> GOAL
In the Surrealism text, copy the passage between "Breton drafted the" and "depict dreamlike scenes.", inclusive, swapping "reservoir" for "wellspring".

La_Revolution_Surrealiste_cover
La Revolution Surrealiste Cover

The Movement in Language and the Arts

Like Dada, Surrealism strove to revolutionize language and renew its primary function, no longer regarding words as passive objects but as autonomous entities. It rejected rational ways of thinking about the world, aiming to revolutionise and poetise the human experience by asserting the value of the unconscious mind. The movement included proponents from literary, philosophical, and artistic circles, looking for the magic and strange beauty in the uncanny and unconventional.

Andre Breton
Andre Breton

First Manifesto

Breton drafted the “Surrealist Manifesto” in 1924, defining the movement as:

“Psychic automatism in its pure state, by which one proposes to express—verbally, by means of the written word, or in any other manner—the actual functioning of thought. Dictated by thought, in the absence of any control exercised by reason, exempt from any aesthetic or moral concern.”

The manifesto further highlighted the importance of the dream as a reservoir of inspiration and the apprehension of Surrealism as the juxtaposition of two distant realities united to create a new one. Accordingly, many surrealist artists used automatic writing, drawing, or painting to unlock their ideas and images from the unconscious, while others sought to depict dreamlike scenes.

Rene Magritte, Son of Man
Rene Magritte, Son of Man

Psychoanalysis and Karl Marx

Throughout the 1930s, Surrealism became a diverse international movement. The rejection of conventional and moral values deeply affected writers, artists, photographers, and filmmakers around the world. Besides the group led by André Breton, another Surrealist faction grouped around George Bataille.

Disdaining literary realism and rationalism, many famous Surrealist artists believed that the rational mind suppressed the power of the imagination. Besides psychoanalysis, a further impactful influence was exerted by the theories of Karl Marx. The Surrealists hoped that the psyche would have the power to expose the contradictions in everyday life and to incite revolution. Breton conceived of Surrealism as a revolution of the mind, which would fundamentally metamorphose experiences in everyday life. Surrealism was not as much interested in the irrational for its own sake, but much more in merging the contradictory states of dream and reality into a more compelling form of life, which Breton understood as a kind of surrealist consciousness.

> MATERIAL SHOWN
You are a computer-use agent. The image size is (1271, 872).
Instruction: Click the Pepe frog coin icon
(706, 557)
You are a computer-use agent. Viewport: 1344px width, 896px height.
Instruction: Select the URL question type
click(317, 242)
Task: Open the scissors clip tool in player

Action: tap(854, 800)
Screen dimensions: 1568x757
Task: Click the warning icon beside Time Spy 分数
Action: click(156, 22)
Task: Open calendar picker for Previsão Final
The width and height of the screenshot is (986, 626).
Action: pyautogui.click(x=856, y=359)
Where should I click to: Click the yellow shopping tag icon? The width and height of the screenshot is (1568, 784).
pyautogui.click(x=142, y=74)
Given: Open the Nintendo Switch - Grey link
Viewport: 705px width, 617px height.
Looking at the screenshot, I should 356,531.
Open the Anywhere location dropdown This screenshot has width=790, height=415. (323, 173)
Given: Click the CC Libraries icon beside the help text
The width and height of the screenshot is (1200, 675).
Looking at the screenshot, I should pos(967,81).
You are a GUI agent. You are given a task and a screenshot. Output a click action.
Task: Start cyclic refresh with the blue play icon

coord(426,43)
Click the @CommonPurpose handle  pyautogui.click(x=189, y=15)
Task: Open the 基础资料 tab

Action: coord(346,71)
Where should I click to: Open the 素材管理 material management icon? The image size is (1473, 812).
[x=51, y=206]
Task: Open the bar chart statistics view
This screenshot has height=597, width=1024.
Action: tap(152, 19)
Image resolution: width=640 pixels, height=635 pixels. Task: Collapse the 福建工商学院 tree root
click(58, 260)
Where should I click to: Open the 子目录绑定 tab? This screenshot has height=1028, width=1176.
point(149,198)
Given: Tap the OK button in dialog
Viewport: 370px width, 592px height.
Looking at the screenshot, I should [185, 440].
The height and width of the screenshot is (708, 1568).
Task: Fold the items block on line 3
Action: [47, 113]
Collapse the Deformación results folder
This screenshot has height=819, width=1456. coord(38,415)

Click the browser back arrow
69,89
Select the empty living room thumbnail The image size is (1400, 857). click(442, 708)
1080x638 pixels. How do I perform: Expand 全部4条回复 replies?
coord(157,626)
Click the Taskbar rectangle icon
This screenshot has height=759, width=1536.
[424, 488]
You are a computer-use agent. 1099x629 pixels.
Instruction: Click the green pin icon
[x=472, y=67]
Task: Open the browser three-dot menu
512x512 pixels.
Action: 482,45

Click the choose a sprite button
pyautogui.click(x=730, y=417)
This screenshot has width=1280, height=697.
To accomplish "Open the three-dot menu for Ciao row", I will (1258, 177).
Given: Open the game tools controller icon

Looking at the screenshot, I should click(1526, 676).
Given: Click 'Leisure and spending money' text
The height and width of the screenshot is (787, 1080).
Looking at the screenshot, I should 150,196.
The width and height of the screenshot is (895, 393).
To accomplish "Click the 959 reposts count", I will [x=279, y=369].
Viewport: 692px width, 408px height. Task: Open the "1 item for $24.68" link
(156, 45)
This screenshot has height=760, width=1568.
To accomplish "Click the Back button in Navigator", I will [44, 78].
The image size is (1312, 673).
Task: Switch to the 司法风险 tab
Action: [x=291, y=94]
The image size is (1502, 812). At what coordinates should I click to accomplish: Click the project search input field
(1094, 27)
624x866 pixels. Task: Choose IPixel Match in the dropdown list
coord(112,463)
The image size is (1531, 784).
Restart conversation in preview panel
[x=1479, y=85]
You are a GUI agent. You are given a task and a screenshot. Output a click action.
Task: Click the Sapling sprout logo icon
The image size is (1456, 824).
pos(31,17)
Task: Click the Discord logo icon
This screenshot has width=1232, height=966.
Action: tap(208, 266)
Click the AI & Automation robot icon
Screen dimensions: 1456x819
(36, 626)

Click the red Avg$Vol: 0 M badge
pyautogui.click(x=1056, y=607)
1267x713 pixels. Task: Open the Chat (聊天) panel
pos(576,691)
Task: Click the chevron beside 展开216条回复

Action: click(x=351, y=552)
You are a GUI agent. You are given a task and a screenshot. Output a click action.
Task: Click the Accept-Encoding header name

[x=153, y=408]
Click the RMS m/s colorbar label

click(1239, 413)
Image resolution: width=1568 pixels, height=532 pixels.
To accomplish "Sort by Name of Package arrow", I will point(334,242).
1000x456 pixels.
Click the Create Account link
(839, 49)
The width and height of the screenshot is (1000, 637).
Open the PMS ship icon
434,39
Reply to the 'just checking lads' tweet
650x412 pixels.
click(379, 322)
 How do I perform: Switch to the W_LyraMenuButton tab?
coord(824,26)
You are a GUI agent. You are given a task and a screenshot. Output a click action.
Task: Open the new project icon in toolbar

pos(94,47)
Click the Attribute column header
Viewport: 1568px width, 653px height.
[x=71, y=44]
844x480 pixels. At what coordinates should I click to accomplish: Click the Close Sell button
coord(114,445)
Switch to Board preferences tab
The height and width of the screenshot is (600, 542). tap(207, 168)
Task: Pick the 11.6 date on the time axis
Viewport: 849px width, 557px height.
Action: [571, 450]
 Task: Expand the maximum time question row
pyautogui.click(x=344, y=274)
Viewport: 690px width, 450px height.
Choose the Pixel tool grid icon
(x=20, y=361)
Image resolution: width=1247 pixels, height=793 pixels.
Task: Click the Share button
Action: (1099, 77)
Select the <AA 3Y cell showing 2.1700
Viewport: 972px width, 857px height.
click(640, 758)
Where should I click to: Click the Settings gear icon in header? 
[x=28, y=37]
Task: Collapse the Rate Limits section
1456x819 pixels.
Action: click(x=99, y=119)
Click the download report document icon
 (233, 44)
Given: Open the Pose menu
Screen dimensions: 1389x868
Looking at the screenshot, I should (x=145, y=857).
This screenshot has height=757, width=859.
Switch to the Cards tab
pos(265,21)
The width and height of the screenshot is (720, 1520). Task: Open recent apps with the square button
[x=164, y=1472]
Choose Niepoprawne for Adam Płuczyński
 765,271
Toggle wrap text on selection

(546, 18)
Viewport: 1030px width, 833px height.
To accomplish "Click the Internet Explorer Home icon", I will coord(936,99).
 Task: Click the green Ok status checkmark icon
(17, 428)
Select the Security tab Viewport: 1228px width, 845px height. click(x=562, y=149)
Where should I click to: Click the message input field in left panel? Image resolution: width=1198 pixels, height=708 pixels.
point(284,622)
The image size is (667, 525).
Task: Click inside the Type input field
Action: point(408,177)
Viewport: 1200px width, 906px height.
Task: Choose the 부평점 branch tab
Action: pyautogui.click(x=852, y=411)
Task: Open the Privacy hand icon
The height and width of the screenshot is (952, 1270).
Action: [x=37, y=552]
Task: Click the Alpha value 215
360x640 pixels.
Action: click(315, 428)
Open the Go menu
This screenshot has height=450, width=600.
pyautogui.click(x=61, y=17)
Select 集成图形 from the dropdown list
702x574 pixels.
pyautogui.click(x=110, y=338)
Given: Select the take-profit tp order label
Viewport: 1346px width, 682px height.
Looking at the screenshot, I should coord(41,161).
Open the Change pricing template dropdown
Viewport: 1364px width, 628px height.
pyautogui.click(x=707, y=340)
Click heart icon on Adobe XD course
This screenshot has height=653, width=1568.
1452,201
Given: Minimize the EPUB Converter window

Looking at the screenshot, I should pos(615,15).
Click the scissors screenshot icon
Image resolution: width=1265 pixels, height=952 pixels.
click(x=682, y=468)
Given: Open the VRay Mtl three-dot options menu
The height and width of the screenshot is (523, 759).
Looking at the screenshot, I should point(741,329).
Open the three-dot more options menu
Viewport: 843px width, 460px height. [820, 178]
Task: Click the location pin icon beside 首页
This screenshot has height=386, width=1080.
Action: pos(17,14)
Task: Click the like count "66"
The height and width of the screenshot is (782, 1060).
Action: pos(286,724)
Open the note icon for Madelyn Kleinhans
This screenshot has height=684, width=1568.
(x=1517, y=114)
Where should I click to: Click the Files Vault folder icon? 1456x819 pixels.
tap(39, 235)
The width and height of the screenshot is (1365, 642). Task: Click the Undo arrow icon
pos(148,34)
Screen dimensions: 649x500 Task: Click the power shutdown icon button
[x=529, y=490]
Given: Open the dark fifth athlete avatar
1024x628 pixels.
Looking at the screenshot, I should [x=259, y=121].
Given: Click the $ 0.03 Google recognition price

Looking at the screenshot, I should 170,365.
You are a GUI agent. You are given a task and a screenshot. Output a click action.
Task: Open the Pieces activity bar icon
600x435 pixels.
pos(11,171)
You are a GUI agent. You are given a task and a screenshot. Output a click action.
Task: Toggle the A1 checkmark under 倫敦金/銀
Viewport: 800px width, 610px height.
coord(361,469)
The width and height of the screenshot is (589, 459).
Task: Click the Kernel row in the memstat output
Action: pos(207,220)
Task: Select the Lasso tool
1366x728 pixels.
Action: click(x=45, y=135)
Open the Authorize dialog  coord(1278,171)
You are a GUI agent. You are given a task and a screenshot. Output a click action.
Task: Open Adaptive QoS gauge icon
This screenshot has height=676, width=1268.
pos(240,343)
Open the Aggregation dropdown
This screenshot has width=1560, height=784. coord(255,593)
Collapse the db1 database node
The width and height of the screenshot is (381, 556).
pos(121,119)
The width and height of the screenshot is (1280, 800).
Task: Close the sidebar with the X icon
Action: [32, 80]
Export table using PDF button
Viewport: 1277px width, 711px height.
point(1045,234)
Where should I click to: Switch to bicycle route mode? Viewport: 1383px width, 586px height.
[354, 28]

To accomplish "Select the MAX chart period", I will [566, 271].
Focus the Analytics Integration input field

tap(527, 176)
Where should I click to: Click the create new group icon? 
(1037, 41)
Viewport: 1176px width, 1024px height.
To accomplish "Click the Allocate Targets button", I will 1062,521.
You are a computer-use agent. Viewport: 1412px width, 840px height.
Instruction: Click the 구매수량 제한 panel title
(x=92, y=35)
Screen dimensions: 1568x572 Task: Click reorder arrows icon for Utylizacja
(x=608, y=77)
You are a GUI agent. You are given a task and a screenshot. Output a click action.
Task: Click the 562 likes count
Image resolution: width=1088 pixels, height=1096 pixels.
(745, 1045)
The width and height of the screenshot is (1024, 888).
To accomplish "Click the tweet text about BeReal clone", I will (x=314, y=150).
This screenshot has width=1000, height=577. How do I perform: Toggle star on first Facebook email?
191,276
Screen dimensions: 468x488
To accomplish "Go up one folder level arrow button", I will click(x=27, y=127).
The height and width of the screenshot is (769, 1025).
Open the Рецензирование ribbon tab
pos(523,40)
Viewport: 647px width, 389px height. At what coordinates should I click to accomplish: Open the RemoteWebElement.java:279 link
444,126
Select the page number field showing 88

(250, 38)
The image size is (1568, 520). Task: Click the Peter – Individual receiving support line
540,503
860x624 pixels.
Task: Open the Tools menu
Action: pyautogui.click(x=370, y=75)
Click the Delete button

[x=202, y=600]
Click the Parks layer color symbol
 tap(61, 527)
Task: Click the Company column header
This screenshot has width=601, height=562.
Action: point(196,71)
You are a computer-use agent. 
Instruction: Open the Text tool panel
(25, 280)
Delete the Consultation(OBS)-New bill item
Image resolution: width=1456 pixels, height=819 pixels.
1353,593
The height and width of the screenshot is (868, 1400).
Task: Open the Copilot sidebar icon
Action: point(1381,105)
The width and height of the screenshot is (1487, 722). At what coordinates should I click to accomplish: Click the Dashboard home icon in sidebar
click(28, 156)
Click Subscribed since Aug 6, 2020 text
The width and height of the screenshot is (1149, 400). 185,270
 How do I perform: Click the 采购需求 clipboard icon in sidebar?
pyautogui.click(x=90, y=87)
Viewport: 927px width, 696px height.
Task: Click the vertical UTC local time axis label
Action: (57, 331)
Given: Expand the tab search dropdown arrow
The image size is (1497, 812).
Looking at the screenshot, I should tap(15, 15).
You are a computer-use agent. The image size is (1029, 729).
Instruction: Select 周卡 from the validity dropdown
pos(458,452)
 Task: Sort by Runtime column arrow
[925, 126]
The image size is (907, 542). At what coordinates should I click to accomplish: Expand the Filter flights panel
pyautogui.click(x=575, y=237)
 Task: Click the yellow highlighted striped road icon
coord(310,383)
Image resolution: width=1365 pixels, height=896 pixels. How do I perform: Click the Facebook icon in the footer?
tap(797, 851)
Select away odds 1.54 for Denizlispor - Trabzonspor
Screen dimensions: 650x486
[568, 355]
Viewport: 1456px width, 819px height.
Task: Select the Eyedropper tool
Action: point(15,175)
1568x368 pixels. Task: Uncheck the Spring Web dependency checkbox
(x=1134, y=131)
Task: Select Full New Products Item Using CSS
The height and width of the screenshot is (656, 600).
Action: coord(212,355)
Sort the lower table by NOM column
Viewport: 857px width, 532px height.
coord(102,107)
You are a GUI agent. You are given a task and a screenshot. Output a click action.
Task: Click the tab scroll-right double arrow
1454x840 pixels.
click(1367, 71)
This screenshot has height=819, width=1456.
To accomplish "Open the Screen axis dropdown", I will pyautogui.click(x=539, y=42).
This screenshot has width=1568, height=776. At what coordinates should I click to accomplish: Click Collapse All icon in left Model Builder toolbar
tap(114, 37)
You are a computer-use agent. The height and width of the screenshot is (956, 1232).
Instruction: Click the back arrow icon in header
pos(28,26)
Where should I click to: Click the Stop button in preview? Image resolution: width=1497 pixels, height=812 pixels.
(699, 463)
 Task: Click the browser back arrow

> ANSWER FOR THIS EXERCISE
Breton drafted the “Surrealist Manifesto” in 1924, defining the movement as:

“Psychic automatism in its pure state, by which one proposes to express—verbally, by means of the written word, or in any other manner—the actual functioning of thought. Dictated by thought, in the absence of any control exercised by reason, exempt from any aesthetic or moral concern.”

The manifesto further highlighted the importance of the dream as a wellspring of inspiration and the apprehension of Surrealism as the juxtaposition of two distant realities united to create a new one. Accordingly, many surrealist artists used automatic writing, drawing, or painting to unlock their ideas and images from the unconscious, while others sought to depict dreamlike scenes.